Does anyone know if Troop 127 of the Boy Scouts is having either of the Ice breaker tourneys this year? I haven't seen anything regarding them.


----------



## lakeslouie (Jan 11, 2006)

Buzzking said:


> Does anyone know if Troop 127 of the Boy Scouts is having either of the Ice breaker tourneys this year? I haven't seen anything regarding them.

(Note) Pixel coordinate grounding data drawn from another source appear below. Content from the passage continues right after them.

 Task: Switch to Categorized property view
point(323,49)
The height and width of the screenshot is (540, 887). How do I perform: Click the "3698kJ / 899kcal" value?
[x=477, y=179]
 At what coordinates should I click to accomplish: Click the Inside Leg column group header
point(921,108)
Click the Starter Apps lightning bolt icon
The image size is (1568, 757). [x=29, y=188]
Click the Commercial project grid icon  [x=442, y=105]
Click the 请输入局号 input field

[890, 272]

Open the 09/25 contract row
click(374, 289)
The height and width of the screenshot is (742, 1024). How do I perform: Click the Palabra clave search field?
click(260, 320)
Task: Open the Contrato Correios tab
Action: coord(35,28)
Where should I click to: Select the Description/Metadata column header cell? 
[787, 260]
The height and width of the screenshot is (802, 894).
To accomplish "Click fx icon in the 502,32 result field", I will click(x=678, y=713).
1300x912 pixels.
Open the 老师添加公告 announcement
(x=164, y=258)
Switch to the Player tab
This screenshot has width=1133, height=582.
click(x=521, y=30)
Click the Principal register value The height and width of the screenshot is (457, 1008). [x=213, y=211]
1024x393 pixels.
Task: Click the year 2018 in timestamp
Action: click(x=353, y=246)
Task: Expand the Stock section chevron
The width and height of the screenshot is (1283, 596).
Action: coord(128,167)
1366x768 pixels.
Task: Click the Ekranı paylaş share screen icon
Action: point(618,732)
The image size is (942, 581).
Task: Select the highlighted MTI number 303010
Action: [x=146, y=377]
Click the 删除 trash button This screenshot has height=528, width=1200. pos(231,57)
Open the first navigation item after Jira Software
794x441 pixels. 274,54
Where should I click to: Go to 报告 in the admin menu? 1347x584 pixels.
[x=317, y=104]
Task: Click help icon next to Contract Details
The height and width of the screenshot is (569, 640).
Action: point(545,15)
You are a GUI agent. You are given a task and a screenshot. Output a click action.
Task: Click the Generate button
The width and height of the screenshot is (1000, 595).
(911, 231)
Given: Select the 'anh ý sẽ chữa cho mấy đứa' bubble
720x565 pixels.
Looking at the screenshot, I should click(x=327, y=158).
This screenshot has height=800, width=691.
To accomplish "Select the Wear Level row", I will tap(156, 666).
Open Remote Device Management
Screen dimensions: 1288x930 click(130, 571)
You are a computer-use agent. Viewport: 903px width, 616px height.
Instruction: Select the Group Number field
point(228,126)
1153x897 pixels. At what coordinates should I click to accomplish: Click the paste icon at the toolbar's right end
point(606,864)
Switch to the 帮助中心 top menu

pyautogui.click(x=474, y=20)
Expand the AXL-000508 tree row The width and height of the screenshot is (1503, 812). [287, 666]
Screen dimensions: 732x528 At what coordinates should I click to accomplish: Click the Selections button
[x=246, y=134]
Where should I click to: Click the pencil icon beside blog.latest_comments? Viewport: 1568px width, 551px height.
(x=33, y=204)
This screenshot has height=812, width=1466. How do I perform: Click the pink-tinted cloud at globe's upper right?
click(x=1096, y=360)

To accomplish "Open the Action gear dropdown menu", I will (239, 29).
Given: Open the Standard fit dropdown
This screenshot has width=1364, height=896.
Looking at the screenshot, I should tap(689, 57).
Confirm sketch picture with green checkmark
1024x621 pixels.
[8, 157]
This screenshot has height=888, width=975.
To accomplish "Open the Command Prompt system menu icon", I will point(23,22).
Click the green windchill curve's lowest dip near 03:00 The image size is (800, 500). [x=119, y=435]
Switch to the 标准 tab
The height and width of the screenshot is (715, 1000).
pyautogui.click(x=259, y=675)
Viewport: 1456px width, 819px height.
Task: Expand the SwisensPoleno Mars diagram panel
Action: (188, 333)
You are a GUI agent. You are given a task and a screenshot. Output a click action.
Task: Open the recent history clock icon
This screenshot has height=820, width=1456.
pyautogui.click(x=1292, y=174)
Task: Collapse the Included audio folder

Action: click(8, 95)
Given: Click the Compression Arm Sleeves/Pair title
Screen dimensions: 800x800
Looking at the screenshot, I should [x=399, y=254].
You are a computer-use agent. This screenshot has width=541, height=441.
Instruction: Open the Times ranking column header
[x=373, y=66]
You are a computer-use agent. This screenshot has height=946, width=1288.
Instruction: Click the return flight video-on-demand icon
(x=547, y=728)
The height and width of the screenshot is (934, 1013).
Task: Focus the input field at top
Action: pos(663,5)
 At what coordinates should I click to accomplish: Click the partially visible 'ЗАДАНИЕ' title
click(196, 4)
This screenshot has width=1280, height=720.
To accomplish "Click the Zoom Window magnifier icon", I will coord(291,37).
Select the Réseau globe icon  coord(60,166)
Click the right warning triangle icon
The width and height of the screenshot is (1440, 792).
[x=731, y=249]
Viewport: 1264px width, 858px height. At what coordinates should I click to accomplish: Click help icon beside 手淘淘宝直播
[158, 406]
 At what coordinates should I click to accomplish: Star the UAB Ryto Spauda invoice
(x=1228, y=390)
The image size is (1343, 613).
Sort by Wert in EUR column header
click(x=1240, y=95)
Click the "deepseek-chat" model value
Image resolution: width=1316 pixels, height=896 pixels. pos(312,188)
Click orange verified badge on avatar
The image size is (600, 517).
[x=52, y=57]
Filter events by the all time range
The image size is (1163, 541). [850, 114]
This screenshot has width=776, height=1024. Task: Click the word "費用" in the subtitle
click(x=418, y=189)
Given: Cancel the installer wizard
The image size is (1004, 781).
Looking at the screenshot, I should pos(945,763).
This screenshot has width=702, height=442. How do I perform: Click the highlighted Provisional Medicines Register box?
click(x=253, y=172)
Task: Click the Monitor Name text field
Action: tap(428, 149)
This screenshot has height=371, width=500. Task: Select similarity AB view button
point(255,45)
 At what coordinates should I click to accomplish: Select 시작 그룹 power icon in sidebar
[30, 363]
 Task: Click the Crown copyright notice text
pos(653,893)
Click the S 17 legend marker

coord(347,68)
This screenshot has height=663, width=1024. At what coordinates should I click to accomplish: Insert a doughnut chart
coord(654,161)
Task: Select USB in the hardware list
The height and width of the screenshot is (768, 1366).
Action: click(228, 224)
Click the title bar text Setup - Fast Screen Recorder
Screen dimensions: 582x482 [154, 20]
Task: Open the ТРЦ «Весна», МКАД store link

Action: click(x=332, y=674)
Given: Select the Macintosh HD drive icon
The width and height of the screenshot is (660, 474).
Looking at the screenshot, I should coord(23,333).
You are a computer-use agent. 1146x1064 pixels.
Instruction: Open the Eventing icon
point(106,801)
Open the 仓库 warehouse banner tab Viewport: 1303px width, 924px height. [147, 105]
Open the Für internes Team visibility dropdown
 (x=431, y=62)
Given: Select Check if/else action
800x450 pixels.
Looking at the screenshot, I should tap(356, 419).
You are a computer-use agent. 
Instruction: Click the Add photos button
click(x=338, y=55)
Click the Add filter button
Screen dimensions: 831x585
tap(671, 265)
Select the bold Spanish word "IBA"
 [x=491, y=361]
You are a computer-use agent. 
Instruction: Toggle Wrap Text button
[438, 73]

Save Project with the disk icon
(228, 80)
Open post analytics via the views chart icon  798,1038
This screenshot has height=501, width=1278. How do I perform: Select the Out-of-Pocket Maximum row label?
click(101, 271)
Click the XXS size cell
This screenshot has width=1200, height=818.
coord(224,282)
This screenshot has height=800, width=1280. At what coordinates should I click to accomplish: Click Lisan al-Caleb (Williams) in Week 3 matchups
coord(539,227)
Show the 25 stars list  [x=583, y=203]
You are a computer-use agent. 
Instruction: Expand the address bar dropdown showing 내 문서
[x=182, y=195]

This small troop from the Grill school area, disbanded a couple years ago from basically lack of interest. Sad in a way. That was my troop back in early 70's. I would like to "Thank" those who supported us through the years. We produced dozens of eagle scouts and alot of good came from it. Thanks Jeff for asking.


----------



## lakeslouie (Jan 11, 2006)

Well, may as well mention, again, the 2 events coming up soon at Portage, PLBM Big Bass open, the new "icebreaker", on April 9th, and the "Spring Fling" $6400. hourly big bass open on April 29th. Both are listed previously on tourny discussion.


----------



## Buzzking (Feb 15, 2013)

See you there Louie!


----------



## lunker4141 (Apr 19, 2010)

lakeslouie said:


> I guess its open season on a question about a past Portage event


If I'm not mistaken there used to be a Boy Scout ice breaker on Mosquito in the past as well. Not just a past portage event being asked about here.


----------



## Buzzking (Feb 15, 2013)

lunker4141 said:


> If I'm not mistaken there used to be a Boy Scout ice breaker on Mosquito in the past as well. Not just a past portage event being asked about here.


It is the same boy scout troop, so it's no more.


----------



## lakeslouie (Jan 11, 2006)

lunker4141 said:


> If I'm not mistaken there used to be a Boy Scout ice breaker on Mosquito in the past as well. Not just a past portage event being asked about here.


No, you're not mistaken


----------